Research output: Contribution to journalArticlepeer-review

Abstract

In 2019, a deadly coronaviral infection (COVID-19) that infected millions of people globally was detected in China. This fatal virus affects the respiratory system and currently spreads to more than 200 nations worldwide. COVID-19 may be found using a chest X-ray scan, a reliable imaging method. Although an expert may examine an X-ray scan manually, this process takes a lot of time. Therefore, deep convolutional neural networks (CNNs) may be utilized to automate this procedure. In this work, at the first step, a novel isolated 19-layer CNN model is developed from scratch to detect chest infections using X-rays.

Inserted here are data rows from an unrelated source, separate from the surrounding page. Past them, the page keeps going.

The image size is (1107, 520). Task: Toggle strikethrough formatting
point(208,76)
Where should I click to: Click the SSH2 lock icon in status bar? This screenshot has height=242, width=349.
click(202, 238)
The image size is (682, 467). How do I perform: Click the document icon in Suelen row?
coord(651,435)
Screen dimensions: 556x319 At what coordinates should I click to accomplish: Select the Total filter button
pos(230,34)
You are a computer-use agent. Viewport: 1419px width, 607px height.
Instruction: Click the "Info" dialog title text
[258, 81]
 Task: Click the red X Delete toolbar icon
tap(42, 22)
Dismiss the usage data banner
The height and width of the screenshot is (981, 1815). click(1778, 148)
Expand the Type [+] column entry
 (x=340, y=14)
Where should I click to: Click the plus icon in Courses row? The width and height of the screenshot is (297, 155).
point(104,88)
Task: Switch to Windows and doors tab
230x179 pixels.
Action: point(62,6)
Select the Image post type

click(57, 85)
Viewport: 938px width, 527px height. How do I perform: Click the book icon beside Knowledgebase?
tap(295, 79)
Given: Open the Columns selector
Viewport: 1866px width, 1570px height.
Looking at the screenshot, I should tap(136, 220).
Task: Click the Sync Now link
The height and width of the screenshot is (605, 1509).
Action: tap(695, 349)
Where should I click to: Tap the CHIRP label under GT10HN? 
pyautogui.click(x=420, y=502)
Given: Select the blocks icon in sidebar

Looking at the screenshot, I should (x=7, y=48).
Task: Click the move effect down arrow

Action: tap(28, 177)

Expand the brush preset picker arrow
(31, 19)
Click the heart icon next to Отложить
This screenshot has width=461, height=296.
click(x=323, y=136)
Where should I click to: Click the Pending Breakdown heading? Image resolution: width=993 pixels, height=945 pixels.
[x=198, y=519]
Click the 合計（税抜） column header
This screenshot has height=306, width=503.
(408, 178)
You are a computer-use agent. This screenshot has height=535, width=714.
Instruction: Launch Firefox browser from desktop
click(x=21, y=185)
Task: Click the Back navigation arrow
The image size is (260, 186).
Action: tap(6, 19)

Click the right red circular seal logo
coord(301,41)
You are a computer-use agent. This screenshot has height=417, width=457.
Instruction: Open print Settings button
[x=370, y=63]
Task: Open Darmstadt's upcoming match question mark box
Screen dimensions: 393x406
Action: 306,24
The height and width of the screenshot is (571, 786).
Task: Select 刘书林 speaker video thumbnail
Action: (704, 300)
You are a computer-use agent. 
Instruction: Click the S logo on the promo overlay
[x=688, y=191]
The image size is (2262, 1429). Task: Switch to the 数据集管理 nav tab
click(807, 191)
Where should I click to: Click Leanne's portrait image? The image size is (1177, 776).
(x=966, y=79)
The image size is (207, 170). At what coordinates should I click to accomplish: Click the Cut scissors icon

Then, the developed model is reutilized to distinguish the type of chest infection, such as COVID-19, fibrosis, pneumonia, and tuberculosis, using the transfer learning approach. Stochastic gradient descent with momentum is utilized to optimize the model. The proposed multistage framework shows 98.85% and 97% classification accuracies for chest infection detection (binary classification between normal and patient) and four-class subclassification (COVID-19, fibrosis, pneumonia, and tuberculosis) for an online chest X-ray dataset. The reliability of the proposed multistage CNN model was further validated through a new dataset, showing an accuracy of 98.5%. The proposed multistage methodology took minimal training time compared to publically available pretrained models. Therefore, the presented multistage deep learning framework can help doctors in clinical practices.

Original languageEnglish
Article number6850772
JournalInternational Journal of Intelligent Systems
Volume2023
DOIs
StatePublished - 2023
Externally publishedYes

UN SDGs

This output contributes to the following UN Sustainable Development Goals (SDGs)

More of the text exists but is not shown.